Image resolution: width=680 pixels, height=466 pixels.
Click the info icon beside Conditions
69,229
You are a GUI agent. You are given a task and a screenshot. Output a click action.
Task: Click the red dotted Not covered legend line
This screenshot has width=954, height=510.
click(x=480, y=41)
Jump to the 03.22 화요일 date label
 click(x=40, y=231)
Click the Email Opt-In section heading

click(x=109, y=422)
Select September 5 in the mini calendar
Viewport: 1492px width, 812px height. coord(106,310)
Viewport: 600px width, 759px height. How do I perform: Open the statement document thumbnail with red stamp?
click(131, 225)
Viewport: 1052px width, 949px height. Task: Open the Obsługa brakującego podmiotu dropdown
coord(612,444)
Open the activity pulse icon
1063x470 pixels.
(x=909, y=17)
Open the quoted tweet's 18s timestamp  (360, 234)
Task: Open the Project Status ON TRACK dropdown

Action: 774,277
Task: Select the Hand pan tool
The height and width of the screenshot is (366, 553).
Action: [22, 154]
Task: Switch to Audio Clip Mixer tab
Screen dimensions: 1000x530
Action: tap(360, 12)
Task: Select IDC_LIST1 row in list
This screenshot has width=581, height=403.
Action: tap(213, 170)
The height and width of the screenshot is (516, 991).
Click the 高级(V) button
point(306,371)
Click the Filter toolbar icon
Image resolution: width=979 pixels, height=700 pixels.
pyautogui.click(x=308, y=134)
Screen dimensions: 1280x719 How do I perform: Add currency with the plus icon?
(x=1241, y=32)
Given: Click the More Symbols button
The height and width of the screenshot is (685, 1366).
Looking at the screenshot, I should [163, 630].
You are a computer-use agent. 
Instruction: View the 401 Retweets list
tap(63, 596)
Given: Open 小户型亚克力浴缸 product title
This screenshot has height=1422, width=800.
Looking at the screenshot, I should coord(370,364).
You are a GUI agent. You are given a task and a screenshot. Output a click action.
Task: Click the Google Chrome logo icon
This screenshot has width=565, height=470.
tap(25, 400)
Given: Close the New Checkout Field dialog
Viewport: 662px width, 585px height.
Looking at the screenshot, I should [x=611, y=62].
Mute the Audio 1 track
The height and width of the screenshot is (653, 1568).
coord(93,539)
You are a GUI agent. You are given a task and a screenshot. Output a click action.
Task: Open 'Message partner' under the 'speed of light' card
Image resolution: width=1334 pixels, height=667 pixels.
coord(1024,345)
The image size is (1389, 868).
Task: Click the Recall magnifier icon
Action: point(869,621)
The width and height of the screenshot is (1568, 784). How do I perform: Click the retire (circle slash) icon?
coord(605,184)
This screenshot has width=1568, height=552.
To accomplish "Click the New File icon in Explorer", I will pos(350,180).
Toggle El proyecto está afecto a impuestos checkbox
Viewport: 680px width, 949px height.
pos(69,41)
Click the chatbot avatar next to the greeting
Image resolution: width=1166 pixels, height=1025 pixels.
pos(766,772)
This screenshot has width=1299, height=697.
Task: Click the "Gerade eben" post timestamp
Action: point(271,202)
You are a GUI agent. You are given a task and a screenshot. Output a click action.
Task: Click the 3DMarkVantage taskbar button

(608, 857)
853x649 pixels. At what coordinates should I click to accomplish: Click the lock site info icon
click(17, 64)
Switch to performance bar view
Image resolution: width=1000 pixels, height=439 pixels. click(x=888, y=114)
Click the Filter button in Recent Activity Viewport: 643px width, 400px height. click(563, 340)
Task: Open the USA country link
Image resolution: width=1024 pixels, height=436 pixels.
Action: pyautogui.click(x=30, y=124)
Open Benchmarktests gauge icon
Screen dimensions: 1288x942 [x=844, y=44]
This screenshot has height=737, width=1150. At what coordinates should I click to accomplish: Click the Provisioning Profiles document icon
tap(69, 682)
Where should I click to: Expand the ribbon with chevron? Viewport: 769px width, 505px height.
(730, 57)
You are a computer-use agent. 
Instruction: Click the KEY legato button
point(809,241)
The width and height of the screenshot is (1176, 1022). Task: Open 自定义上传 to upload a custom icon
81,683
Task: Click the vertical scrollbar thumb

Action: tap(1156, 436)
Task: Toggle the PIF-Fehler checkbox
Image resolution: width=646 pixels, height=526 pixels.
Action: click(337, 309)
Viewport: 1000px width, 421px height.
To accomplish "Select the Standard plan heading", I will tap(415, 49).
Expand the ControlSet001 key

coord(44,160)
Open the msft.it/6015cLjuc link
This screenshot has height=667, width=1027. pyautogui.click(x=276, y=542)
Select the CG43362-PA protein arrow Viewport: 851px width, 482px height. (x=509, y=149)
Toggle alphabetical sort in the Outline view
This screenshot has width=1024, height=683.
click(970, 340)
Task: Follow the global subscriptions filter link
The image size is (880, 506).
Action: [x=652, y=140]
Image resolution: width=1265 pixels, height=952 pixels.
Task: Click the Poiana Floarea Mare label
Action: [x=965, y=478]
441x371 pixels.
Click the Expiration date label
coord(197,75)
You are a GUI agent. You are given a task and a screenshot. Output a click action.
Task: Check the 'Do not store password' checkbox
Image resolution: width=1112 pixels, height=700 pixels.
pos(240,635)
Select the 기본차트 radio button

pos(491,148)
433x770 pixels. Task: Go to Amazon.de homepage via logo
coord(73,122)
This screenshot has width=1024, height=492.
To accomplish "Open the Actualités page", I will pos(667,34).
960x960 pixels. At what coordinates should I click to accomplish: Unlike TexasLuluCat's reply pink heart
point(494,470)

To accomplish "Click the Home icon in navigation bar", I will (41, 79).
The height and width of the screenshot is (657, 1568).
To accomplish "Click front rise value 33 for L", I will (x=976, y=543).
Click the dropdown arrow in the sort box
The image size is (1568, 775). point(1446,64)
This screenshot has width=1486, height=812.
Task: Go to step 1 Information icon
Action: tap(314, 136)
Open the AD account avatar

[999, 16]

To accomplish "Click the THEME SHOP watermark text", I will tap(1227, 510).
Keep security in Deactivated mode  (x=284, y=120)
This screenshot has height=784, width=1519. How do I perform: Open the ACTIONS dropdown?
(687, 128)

+++++

About this task → Only the lines above from the line with "Image resolution: width=979" to the line with "Given: Close the New Checkout Field dialog", those two lines included, should be reproduced exactly.

Result below →
Image resolution: width=979 pixels, height=700 pixels.
pyautogui.click(x=308, y=134)
Screen dimensions: 1280x719 How do I perform: Add currency with the plus icon?
(x=1241, y=32)
Given: Click the More Symbols button
The height and width of the screenshot is (685, 1366).
Looking at the screenshot, I should [163, 630].
You are a computer-use agent. 
Instruction: View the 401 Retweets list
tap(63, 596)
Given: Open 小户型亚克力浴缸 product title
This screenshot has height=1422, width=800.
Looking at the screenshot, I should coord(370,364).
You are a GUI agent. You are given a task and a screenshot. Output a click action.
Task: Click the Google Chrome logo icon
This screenshot has width=565, height=470.
tap(25, 400)
Given: Close the New Checkout Field dialog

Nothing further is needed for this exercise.